Using OAuth and/or OpenID Connect for Federated Access to OpenStack/Keystone

This blueprint shows how the OAuth and/or OpenID Connect protocols can be used to authenticate to Keystone using the same protocol flow as in the existing Federation blueprint

http://wiki.openstack.org/Keystone/Federation/Blueprint

The current implementation of Federated Access to OpenStack uses the SAMLv2 protocol. However the federated design is meant to be protocol independent. In order to verify this point, we should be able to use other protocols such as OAuth or OpenID Connect to access Keystone instead of SAML. OAuth and OpenID Connect use a completely different protocol exchange to that of SAML. The OAuth exchange, as implemented by ForgeRock in its open source software, can seen here:

https://wikis.forgerock.org/confluence/display/openam/OpenAM+OAuth+Implementation

In order to integrate a different protocol into Keystone, we need to specify how the Request Issuing Service (RIS) and Credential Validation Service (CVS) of Federated Keystone will work, without changing the existing protocol flow as implemented by the various OpenStack clients.

Referring to the ForgeRock diagram, the Consumer is Keystone. The Service Provider is the user’s Identity Provider, and the User is the OpenStack client software. Using the numbering system from ForgeRock’s Fetching the Request Token diagram, we have:
1. The client contacts Keystone for federated access as now
a. Keystone contacts the service catalog to find out what IdPs are available and returns the list to the user (as now).
b. The user/client chooses the OAuth IdP he wants to use.
c. The RIS fetches the IdP’s meta data from the service catalog and sees that it supports the OAuth protocol (the service type is IDP.OAuth)
2. The RIS contacts the IdP to Obtain a Request Token
3. The Request Token is returned to the client in a redirect message to the IdP (Service Provider) (as now)

Continuing at ForgeRock’s Authenticating to Service Provider diagram:
1. The client forwards the Request Token to the IdP, via the user’s browser (as now)
a.
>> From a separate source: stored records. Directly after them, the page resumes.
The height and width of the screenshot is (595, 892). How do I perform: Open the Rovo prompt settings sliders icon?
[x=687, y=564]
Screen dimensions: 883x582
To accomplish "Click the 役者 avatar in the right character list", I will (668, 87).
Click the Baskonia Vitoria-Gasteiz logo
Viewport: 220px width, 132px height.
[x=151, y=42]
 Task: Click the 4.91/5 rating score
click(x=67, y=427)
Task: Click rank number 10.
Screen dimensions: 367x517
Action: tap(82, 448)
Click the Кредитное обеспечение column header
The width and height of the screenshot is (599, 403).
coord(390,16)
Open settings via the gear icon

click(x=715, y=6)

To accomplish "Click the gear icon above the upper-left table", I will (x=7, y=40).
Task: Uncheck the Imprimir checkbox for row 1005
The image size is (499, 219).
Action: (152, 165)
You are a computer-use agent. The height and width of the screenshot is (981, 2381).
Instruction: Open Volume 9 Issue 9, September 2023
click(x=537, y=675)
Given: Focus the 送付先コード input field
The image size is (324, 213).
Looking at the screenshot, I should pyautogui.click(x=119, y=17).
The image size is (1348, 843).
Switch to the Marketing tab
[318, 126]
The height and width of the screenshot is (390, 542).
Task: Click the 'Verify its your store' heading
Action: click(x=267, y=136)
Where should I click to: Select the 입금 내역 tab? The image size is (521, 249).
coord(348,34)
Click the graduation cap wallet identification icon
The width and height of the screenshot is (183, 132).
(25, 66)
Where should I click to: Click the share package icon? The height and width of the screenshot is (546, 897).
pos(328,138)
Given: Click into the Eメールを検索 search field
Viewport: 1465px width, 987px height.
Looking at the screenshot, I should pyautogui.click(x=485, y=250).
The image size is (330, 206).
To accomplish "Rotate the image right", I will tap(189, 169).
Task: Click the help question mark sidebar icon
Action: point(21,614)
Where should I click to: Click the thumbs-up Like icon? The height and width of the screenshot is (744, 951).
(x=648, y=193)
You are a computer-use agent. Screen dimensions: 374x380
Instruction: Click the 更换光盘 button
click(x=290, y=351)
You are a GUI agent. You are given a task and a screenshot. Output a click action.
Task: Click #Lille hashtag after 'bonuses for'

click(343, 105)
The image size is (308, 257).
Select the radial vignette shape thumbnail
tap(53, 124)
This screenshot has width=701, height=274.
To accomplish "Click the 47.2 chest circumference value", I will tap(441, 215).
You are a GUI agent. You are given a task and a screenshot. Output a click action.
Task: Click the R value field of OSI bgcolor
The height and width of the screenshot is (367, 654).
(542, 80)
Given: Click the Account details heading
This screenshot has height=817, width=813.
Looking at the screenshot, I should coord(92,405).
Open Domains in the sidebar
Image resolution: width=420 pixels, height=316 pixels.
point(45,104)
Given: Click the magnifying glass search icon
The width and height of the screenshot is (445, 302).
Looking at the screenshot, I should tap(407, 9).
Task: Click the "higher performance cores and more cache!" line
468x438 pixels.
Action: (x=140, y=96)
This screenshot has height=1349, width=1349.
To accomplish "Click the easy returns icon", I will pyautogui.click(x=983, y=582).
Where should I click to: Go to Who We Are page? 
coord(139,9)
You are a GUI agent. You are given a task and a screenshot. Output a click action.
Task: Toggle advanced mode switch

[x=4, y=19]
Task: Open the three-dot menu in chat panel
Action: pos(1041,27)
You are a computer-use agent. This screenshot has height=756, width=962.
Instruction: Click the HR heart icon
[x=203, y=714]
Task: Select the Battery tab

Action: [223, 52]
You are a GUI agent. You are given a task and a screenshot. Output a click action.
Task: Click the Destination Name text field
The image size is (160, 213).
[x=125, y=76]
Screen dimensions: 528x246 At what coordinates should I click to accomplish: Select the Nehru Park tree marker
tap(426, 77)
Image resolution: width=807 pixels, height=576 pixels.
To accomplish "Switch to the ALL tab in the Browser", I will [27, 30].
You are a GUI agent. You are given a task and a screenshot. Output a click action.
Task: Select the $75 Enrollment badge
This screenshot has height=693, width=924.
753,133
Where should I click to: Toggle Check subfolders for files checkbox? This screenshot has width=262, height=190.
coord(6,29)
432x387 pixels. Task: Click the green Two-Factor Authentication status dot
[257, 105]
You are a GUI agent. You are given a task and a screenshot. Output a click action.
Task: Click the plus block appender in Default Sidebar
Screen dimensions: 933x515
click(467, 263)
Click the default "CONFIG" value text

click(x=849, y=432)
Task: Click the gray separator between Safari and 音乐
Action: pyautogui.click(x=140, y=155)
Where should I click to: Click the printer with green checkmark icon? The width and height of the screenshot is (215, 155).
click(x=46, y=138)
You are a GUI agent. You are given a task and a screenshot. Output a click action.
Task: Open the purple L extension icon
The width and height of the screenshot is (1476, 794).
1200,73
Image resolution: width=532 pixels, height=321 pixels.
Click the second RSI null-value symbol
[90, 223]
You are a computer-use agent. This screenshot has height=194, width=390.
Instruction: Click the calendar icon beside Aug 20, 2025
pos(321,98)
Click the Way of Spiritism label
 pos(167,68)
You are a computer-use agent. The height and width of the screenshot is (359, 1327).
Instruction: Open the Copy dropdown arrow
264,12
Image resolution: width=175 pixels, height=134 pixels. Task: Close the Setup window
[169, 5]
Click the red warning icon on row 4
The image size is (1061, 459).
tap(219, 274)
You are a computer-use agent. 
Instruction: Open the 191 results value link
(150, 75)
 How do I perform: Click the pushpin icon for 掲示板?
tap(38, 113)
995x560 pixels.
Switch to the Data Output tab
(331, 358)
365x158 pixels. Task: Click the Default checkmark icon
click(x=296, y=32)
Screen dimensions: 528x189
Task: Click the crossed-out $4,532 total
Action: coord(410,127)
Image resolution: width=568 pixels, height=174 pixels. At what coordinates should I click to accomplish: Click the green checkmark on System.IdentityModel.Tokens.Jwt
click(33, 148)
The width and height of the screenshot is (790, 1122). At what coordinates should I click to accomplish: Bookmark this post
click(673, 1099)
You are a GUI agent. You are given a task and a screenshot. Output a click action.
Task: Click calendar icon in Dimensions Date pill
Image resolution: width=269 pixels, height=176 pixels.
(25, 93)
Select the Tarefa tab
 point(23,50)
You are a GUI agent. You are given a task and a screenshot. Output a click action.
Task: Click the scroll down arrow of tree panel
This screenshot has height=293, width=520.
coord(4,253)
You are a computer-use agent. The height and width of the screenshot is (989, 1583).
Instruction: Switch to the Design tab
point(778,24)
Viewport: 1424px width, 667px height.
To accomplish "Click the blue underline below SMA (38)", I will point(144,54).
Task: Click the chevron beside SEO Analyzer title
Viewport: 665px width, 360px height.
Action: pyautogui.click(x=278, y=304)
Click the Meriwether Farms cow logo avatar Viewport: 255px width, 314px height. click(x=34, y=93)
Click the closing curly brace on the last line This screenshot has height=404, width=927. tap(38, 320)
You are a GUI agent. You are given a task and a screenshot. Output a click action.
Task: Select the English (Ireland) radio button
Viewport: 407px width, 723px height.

The user authenticates to the IdP giving his username and password
2. The user authorises Keystone to have access to his identity attributes
3. The IdP redirects the client back to Keystone
a. The client software traps the request in Local Host, picks up the message and sends it to Keystone

Continuing at ForgeRock’s Obtaining the Access Token diagram:
1. The client sends the message to Keystone
2. The CVS receives the message and passes it the IdP for validation. We could perhaps make the “return to” address different for OAuth and SAML so that the CVS does not need to parse the message to tell the difference between a SAML response and an OAuth response, but instead can tell from the URL.
3. The IdP validates the message it has received from the Keystone CVS and passes back the Access Token.
4. The CVS uses the access token to request the user’s attributes from the IdP.
5. The CVS then calls the Attribute Mapper to get the user’s tenant and Roles and continues as before.